Jika kebahagiaan itu dapat dijelaskan, maka saat ini Kayla akan menjelaskan bahwa dirinya sedang bahagia.
Fachmi sudah mau mengobrol dengannya. Meski kadang terlihat kaku dan cuek. Setidaknya, ia masih mempunyai peluang untuk bisa terus memperjuangkan cowok itu.
Setitik peluang, dapat timbul berjuta harapan.
Itulah prinsip hidup Kayla. Dan saat ini, keyakinannya sedang berjaya. Ia yakin, ia dapat menaklukkan Fachmi, cowok yang ia lihat ada dalam masa depannya.
Apa yang diucapkan Kayla waktu itu memang benar adanya. Ia datang dari masa depan. Ia mempunyai kemampuan bisa melihat masa depan seseorang, termasuk dirinya sendiri. Dan saat itu juga, nama dan wajah Fachmi ada dalam masa depannya tersebut.
Selama ini, kemampuannya itu tak pernah bisa diragukan. Ia pernah melihat masa depan seseorang, dan orang itu akan mengalami kecelakaan lusa. Dan benar, orang itu tewas dalam kecelakaan maut yang dialaminya.
Mulai saat itu, orang-orang terdekat Kayla mulai mempercayai kemampuan hebat yang dimiliki Kayla. Banyak juga orang yang memintanya melihat masa depan mereka, namun Kayla selalu menolaknya. Masa depan itu hanya Allah yang tahu. Ia hanya bisa meramal, bukan menentukan. Kayla yakin, semua penglihatannya tentang masa depan itu karena Allah memberikannya suatu kelebihan yang sangat jarang ditemui, bahkan tidak ada orang yang sama seperti Kayla.
Cecil datang dengan senyum cerianya. Ia berjalan ke arah kursi, dan duduk di sana. Ia menolehkan kepalanya ke samping.
Kayla tengah tersenyum bahagia di hadapan Fachmi. Cecil mengernyit bingung. Dan lagi, jika Cecil perhatikan, mata Kayla terlihat sembap dengan hidung kemerahan.
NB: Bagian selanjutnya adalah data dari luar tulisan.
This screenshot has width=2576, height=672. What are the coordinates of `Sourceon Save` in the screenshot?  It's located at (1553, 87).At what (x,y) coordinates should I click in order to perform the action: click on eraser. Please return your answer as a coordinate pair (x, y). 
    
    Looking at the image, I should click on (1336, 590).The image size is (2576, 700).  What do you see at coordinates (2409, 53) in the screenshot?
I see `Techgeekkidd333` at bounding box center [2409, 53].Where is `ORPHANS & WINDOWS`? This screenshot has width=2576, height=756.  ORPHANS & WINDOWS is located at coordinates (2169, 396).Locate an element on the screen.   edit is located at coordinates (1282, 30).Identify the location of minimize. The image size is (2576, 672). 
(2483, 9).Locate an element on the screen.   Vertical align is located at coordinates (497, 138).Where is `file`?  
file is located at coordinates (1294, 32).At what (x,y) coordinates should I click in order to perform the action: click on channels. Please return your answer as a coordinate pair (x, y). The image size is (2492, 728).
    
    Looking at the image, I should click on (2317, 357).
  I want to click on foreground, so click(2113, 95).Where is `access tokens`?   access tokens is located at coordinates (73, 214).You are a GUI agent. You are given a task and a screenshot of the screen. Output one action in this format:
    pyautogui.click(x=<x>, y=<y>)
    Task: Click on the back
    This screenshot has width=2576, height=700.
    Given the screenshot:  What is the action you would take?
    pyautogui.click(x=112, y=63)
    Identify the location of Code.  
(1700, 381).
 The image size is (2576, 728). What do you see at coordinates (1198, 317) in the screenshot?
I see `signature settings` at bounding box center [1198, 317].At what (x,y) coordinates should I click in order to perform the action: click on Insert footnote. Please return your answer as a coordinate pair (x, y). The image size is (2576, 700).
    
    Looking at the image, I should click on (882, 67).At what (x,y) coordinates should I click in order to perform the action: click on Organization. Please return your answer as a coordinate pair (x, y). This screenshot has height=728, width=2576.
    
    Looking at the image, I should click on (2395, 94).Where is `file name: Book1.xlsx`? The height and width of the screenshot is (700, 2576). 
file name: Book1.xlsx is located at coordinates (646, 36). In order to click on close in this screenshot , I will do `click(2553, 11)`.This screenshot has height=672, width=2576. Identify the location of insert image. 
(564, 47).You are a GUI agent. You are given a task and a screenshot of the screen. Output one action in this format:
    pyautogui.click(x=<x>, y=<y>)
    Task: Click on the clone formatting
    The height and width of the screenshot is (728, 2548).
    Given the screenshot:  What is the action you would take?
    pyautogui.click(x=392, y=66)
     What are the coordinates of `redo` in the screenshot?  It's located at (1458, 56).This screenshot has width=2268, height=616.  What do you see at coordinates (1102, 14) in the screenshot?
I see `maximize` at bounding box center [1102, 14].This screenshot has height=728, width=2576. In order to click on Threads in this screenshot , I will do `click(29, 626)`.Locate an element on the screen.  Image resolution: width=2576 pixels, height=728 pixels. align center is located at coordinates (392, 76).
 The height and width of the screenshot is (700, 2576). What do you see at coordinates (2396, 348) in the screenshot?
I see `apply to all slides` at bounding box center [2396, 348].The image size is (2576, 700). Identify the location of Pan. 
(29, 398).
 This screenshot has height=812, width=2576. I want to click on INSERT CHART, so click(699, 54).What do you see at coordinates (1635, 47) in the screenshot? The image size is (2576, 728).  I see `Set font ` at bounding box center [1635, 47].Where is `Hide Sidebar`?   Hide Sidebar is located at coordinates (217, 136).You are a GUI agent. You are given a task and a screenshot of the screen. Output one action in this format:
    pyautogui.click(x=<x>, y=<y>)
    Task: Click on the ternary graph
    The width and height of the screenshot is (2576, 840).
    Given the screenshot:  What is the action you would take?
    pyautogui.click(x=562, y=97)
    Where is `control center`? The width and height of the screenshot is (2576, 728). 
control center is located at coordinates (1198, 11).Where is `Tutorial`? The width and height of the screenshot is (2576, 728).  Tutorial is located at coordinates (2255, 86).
Apa Kayla menangis?
"La, sini!" panggil Cecil.
Kayla menoleh, ia tersenyum. "Eh elo, Cil!"
Kayla menolehkan kepalanya kembali ke arah Fachmi. "Ami, nanti pulang sekolah, aku lihat kamu latihan ya, dadah."
Fachmi menatap punggung Kayla yang sedang berjalan menuju kursinya. Berjarak tiga langkah dari kursi miliknya.
"Kapan dateng, Cil?" tanya Kayla saat setelah duduk.
"Tadi." Cecil menatap Kayla lekat. "Lo abis nangis, ya? Kenapa?"
"Ah ... nggak, kok. Gue gak nangis."
"Jangan bohong, La!"
"Iya, gue beneran, Cil. Gak bohong!" Kayla menggeleng.
"Terus, mata sama idung lo kenapa, tuh?"
"Oh, ini. Iya ... mata gue tadi kelilipan. Soal idung, gue semalem kena flu."
Kelilipan sampai bisa sembab? Cecil tertawa dalam hati.
Lo bohong sama gue, La!
"Gue harap nanti atau sekarang, lo bisa cerita, dan terbuka sama gue, La."
"Ya ampun, pasti itu, Cil," ucap Kayla sambil tertawa renyah. "Lo sahabat gue!"
Cecil hanya tersenyum. Mungkin Kayla tidak ingin bercerita kepadanya karena itu masalah pribadi. Sangat privasi.
***
Selama berkumpul bersama teman-temannya di kantin, Fachmi tidak pernah fokus. Beberapa kali temannya bertanya mengenai suatu hal, Fachmi selalu menjawab hal lain.
"Mi, lo kenapa, sih? Gue lihat, dari tadi lo gak fokus mulu!" tanya Rizki yang merasa heran dengan sikap Fachmi hari ini.
"Huh? Gue? Kenapa?" tanya Fachmi tidak jelas.
"Tuh, 'kan, gue ngomong aja gak lo dengerin!" Rizki menghela napasnya.
"Mi, lo harus fokus! Kita lagi ngebahas hal penting ini!" ucap Erza.
"Emh ... ya, ya!"
Tadi pagi, saat setelah Kayla duduk kembali ke kursinya, tiba-tiba fokus Fachmi menjadi hancur.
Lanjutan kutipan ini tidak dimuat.